The National Science Foundation has awarded a $92,000 grant to Cabrini College to support the project, "Collaborative Research-Watershed Citizenship Learning Community."
The two-year grant—which begins in Feb. 2009—will be used for course development, supplies and equipment supporting two courses ("Watershed Ecology" and "Watershed Citizenship"); the students in these courses will make up the Learning Community. Working with the Stroud Water Research Center in Avondale, Pa., students will conduct stream experiments, including innovative DNA barcoding studies, and more traditional stream chemistry studies in "Watershed Ecology."
In "Watershed Citizenship," students will gain an appreciation of the psychology of environmental choices people make and work with community members on best practices in storm water management.
The project, which builds on the Crabby Creek Stream Monitoring Project, is directed by Cabrini faculty members Dr. David Dunbar, associate professor of biology; Dr. Melissa Terlecki, assistant professor of psychology; Dr. Caroline Nielsen, assistant professor of biology; and Dr. Susan Gill, education director of the Stroud Water Research Center. The Crabby Creek project began in 2007 with funding from the Environmental Protection Agency. Crabby Creek is a tributary of Valley Creek, and runs through Tredyffrin Township.
"By integrating these students into a community of citizen scientists," said Dr. Dunbar, "we expect to engender a sustainable interest in local and global environmental issues, specifically those related to water. We will also stress the complex nature that the solution of environmental issues demands."

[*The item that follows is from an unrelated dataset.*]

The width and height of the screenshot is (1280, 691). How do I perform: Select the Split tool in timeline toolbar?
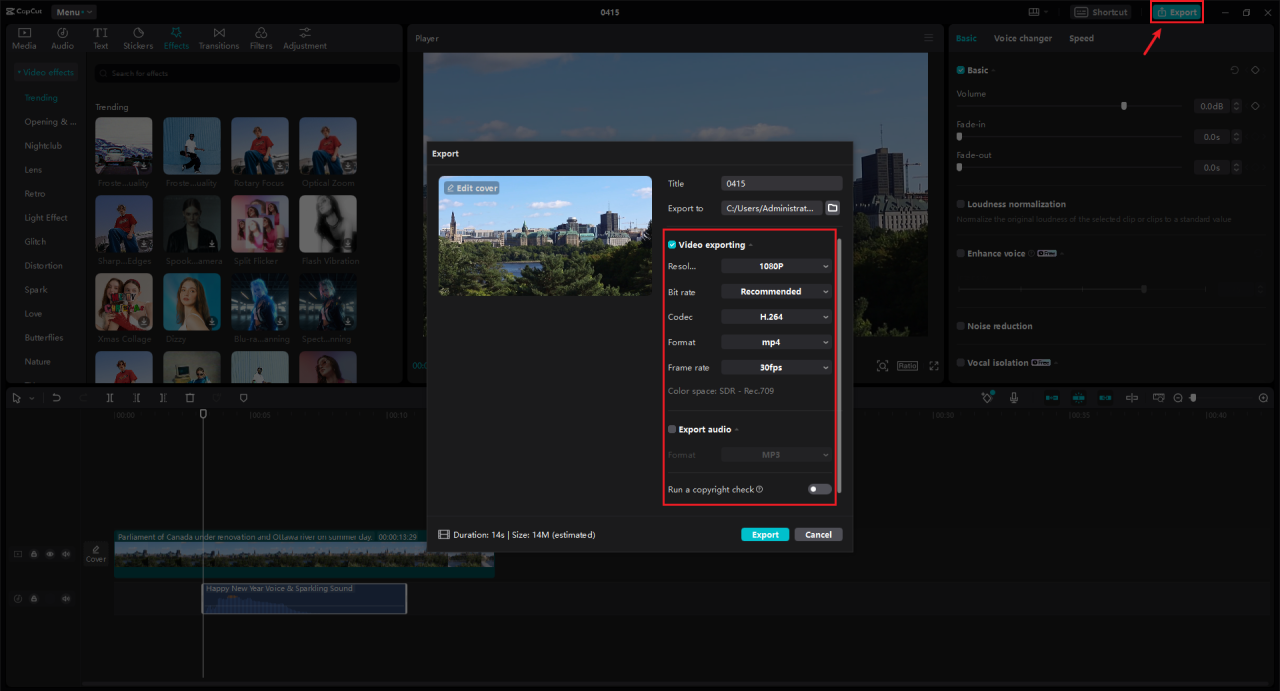click(x=110, y=397)
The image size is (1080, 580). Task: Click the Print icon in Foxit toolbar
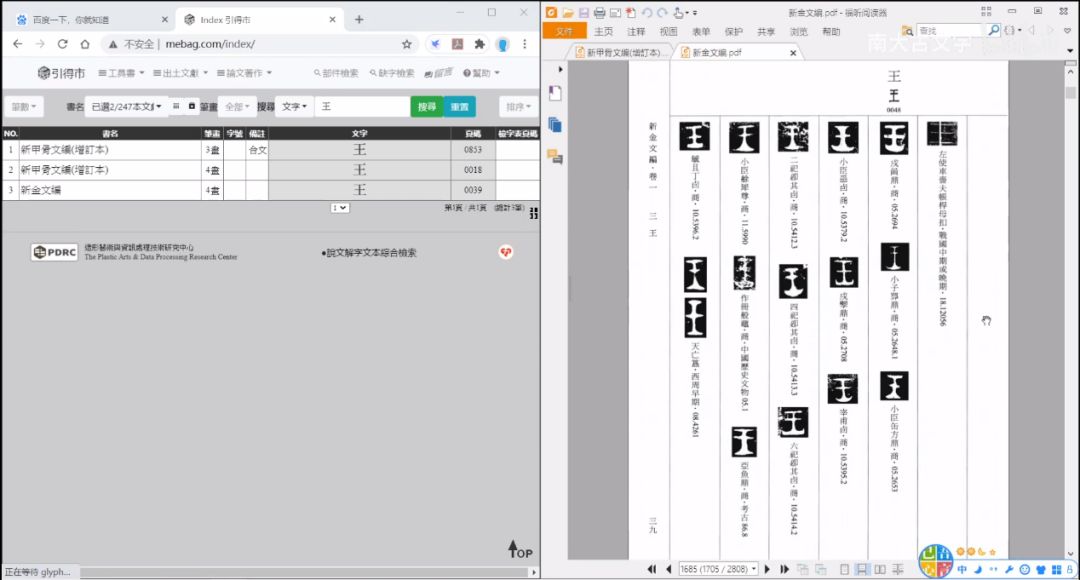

Students will work with the Valley Creek Restoration Partnership in creating environmental educational packets. Students will be involved in Crabby Creek Earth Day events sponsored by Cabrini College and the Restoration Partnership in Chester County, and invite the Crabby Creek community to collaborate with them on work on the watershed project.
The stream monitoring project began in 2007 with funding from the Environmental Protection Agency. The Crabby Creek project has provided opportunities for environmental studies and research for students majoring in biology and psychology, while education students have used the project to provide environmental science outreach for K-12 students in local school districts during the College's Science on Saturday programs.
Representatives from the Stroud Water Research Center will teach parts of both courses. Stroud is an innovative institute that educates citizens on watershed issues and ways homeowners can improve local watershed quality by practicing watershed principles.